Wednesday, July 05, 2006

Concentric and interlocking circles poised to attack US; blurry smokestacks loom ominously


Hey, CNN published a confusing headline picture!

At any rate, North Korea tested a long range missile capable of hitting the US, and somewhat predictably, it failed nearly immediately. Well, that's good, now we can write them off and focuse on the real enemy: The New York Times.

The North Koreans also tested several short range missiles, capable of hitting Japan and other nearby nations. In response, the White House said: "Saddam Hussein was a grave and imminent threat to international security".

Monday, July 03, 2006

Or you got a wicked jump shot

In honor of the 4th of July, here's a goofy headline from today's New York Times:


No word if President Bush immediately rushed to the scene to "sniff out" the problem.

That's it for me until Wednesday!

She lives with a broken man


Most of us have aspirations to be our own person, to create our own life, our own success, and to have the very American ideals of independence and freedom. For too long, society did not allow women to share in these ventures and pursuits, and relegated them ostensibly to support roles, both professionally and personally. And over the past 150 years, America's most famous women and heroic women were the ones who broke through those barriers and created lives, careers, and futures for themselves.

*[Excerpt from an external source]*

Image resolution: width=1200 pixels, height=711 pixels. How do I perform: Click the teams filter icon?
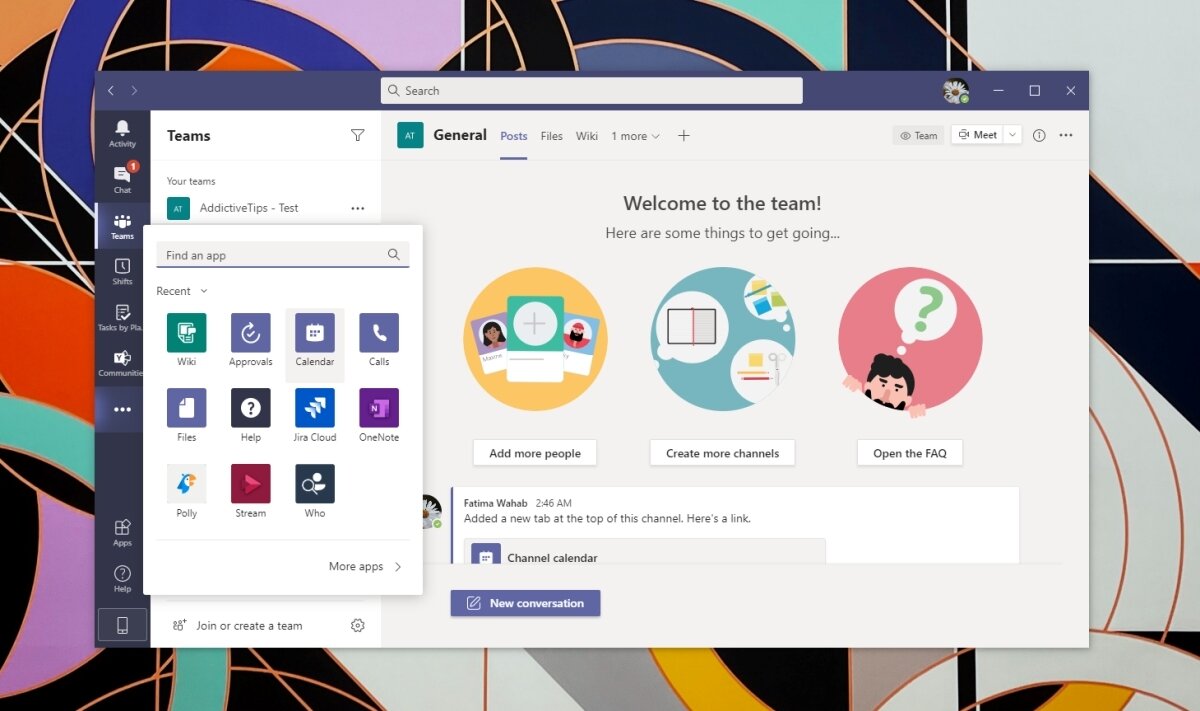(x=357, y=135)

But, not Laura Bush. As First Lady, she has been the antithesis of Hillary Clinton, and for that matter Barbara Bush. She was never an ambitious political leader, never outspoken, and never brazen like her predecessors. Hillary Clinton targeted a grandiose issue like health care, Laura Bush took aim at relatively unsexy illiteracy.

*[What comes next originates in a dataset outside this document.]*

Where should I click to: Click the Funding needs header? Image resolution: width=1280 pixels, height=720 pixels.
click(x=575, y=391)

The result? Laura's approval rating has always been through the roof, judged by most to be at least in the 80's. Reading into that is disappointing; is it because she's disarming and charming? Partially, but morever her popularity is so high because she is what Americans want in a First Lady, and sadly, what a lot of Americans want in a woman leader. In a way, President Bush is the perfect President for the United States -- uneducated, affable, incurious, and macho, and Laura plays the role of the perfect First Lady -- smiling, demure, and reserved.

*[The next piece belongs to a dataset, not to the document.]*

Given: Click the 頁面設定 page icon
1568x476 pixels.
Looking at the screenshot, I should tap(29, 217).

But watching the administration and the President struggle over the past year and a half or so and reading the accompanying ridiculous rumors of a Laura/George split and a George/Condi affair has got to get you thinking; as a woman who is solely defined by her relationship to her husband, how does she deal with his ultimate failure? Does she have the same kind of blinders on that he does, or is she aware not only that the supermajority of Americans do not trust or approve of her husband, but that a large minority absolutely detests him like no President before?

Beyond the psychological rat's nest that all must cause, then there's the other rumors -- among others that the President has fallen off the wagon and that he's mentally ill. How does someone like Laura Bush who never wanted this kind of life deal with all of this? How does she get past all the vicious criticism of the man she clearly adores? Not that I'm particularly sympathetic, but reading the front pages of the tabloids gets you thinking: what if it was you?

All in all, I get very depressed when I think about Laura Bush. She is married to a man who is absolutely hated by tens of millions of Americans and will most likely leave office as a complete failure. But moreover, her personality and related popularity is so disappointing; America still wants women who are quiet and unopinionated. Unbelievable.